I figured I could copy the existing records to a new table with an
autonumber starting at say 1000, then change the start number to 1 and import
the old records.
Would something like this work?
 
J

John Vinson

I have a table with an autonumber key which has records with autonumber 1-75
I need to import to this table some older records which must have earlier
autonumbers.
I figured I could copy the existing records to a new table with an
autonumber starting at say 1000, then change the start number to 1 and import
the old records.
Would something like this work?

Not easily.

The AUtonumber value should not have any meaning other than that it is
unique. I'd suggest *linking* to the other table with older records,
and create an append query, appending all the fields EXCEPT the
autonumber.

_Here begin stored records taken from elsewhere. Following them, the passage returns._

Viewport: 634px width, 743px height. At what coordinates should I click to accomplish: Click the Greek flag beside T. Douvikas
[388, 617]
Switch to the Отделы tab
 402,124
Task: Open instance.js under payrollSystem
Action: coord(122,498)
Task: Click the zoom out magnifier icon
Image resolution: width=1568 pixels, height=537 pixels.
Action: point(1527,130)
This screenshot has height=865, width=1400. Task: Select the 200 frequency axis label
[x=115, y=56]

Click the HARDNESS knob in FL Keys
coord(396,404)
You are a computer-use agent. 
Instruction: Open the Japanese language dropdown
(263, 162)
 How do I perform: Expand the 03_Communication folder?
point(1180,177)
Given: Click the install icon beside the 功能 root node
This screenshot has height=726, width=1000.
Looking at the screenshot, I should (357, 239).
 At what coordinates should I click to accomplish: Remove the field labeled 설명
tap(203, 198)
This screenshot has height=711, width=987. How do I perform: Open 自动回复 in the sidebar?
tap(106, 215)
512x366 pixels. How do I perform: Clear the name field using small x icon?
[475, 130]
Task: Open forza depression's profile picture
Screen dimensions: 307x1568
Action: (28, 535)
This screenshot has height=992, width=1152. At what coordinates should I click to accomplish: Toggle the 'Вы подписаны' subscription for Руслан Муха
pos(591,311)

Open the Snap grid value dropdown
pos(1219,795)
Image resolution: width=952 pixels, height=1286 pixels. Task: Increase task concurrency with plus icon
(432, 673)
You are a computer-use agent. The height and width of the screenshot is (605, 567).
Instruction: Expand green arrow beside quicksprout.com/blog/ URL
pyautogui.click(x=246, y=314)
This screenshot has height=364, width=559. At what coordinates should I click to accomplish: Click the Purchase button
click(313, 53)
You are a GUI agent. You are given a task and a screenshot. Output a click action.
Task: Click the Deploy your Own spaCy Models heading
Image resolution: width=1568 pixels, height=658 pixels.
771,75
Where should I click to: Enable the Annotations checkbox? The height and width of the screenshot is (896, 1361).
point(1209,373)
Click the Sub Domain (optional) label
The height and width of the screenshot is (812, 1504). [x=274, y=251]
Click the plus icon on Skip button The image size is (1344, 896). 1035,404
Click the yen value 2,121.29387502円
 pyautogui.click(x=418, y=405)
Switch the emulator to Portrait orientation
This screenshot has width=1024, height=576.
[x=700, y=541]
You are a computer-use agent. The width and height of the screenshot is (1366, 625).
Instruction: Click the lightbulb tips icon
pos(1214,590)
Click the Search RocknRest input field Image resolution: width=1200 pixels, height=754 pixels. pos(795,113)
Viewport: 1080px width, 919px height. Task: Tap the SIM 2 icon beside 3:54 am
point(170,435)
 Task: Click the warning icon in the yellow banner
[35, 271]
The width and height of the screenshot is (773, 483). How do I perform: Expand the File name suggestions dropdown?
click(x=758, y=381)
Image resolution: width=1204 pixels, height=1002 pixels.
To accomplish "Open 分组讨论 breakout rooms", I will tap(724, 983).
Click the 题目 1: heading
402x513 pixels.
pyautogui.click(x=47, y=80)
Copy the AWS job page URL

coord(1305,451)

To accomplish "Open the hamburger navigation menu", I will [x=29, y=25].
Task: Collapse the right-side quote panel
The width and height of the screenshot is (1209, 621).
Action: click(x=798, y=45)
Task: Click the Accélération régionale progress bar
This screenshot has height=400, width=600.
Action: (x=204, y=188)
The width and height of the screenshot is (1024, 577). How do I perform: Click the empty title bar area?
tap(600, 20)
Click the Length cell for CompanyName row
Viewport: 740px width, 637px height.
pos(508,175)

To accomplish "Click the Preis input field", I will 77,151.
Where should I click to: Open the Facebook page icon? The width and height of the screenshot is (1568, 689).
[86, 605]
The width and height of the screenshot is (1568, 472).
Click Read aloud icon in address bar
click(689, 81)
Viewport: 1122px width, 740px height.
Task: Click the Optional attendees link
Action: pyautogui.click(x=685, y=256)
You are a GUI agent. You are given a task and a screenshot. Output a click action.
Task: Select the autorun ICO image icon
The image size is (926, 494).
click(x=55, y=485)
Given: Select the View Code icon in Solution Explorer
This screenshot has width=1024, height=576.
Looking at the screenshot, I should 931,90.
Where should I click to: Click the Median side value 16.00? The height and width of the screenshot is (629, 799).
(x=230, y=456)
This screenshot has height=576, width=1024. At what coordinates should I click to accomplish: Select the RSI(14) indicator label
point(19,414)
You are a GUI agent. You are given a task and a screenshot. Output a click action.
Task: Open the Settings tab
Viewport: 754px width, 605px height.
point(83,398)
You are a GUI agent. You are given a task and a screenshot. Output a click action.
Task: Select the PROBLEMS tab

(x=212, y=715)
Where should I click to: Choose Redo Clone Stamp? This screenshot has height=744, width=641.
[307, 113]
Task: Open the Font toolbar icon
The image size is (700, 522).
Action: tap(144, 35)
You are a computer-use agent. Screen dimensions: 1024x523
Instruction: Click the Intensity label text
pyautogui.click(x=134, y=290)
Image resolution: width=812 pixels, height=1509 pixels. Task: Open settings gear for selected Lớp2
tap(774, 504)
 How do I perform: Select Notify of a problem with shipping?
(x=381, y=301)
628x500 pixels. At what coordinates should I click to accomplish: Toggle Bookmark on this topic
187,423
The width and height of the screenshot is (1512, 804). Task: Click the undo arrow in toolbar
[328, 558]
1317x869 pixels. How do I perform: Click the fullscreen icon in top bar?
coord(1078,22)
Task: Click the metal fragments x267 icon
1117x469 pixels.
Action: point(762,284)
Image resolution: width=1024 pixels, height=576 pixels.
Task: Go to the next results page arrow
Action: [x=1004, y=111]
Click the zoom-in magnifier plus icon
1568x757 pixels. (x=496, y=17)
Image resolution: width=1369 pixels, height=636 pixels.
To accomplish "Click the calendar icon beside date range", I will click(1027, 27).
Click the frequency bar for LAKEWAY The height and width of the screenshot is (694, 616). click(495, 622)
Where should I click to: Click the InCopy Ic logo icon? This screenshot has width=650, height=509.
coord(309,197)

New autonumbers (starting with 76 in your example) will be
assigned to the imported records, regardless of their previous
autonumber values.

Of course this won't work if there are related tables with the
autonumber values in foreign key fields - post back if that's an
issue.

John W. Vinson[MVP]
 
K

KARL DEWEY

if there are related tables with the autonumber values in foreign key fields
What I would do is temporarily add a new field to the primary table to
capture the old primary key as the records are appended. Then you can join
the related table on the old primary key and update with the new key.
 
J

John Vinson

What I would do is temporarily add a new field to the primary table to
capture the old primary key as the records are appended. Then you can join
the related table on the old primary key and update with the new key.

Good idea, Karl! Thanks!

John W. Vinson[MVP]
 
D

david epsom dot com dot au

If you have linked tables, be careful about appending to an Autonumber
field. In the current version there is a bug, it re-sets the autonumber
key.

So if you have 1000-1075, and you append 1-998, the next record will
be 999, and the next record will be an error, duplicate key.

(david)
 
S

Steve Albert

Karl,

I have that exact issue. I have 2 DBs. They are the exact same database,
except one has old data that I need to transfer to the "new" database. The
autonumber key in the tables of both databases are related to other tables,
so they cannot change. Unfortunately, both old and new database tables have
the same autonumbers. Can you be more specific about how to append the data
from the old database table to the new database table and maintain the
relationships?

Thanks.

- Steve
 
J

John Vinson

Karl,

I have that exact issue. I have 2 DBs. They are the exact same database,
except one has old data that I need to transfer to the "new" database. The
autonumber key in the tables of both databases are related to other tables,
so they cannot change. Unfortunately, both old and new database tables have
the same autonumbers. Can you be more specific about how to append the data
from the old database table to the new database table and maintain the
relationships?

If you have the same value of the Primary Key in the two tables, what
do you want to happen? Do you want to add the record? You can't (not
as designed), since that would cause a duplicate primary key value; or
do you want to update the existing record with the data from the other
table?

John W. Vinson[MVP]
 
S

Steve Albert

John,

Thanks for the reply.

I would like to have the "old" data incorporated into the new table. I
really don't care about the Autonumber, I just need the related data to stay
related in the new table. This is the structure:

DB1:
TableA and TableB are related in a one to many relationship.

DB2:
Same exact tables but with different data. Unfortunaltely, the Autonumbers
are the same in both TableA's. I just want the data from the two tables in
DB1 to be appended to the two tables in DB2 with the data intact and still
related to each other.
 
J

John Vinson

DB1:
TableA and TableB are related in a one to many relationship.

DB2:
Same exact tables but with different data. Unfortunaltely, the Autonumbers
are the same in both TableA's. I just want the data from the two tables in
DB1 to be appended to the two tables in DB2 with the data intact and still
related to each other.

So the item in DB2 with Autonumber value 318 has nothing whatsoever to
do with the value in DB1 with 318, and you want to import it (and all
its related records) into the next available unused autonumber? OUCH.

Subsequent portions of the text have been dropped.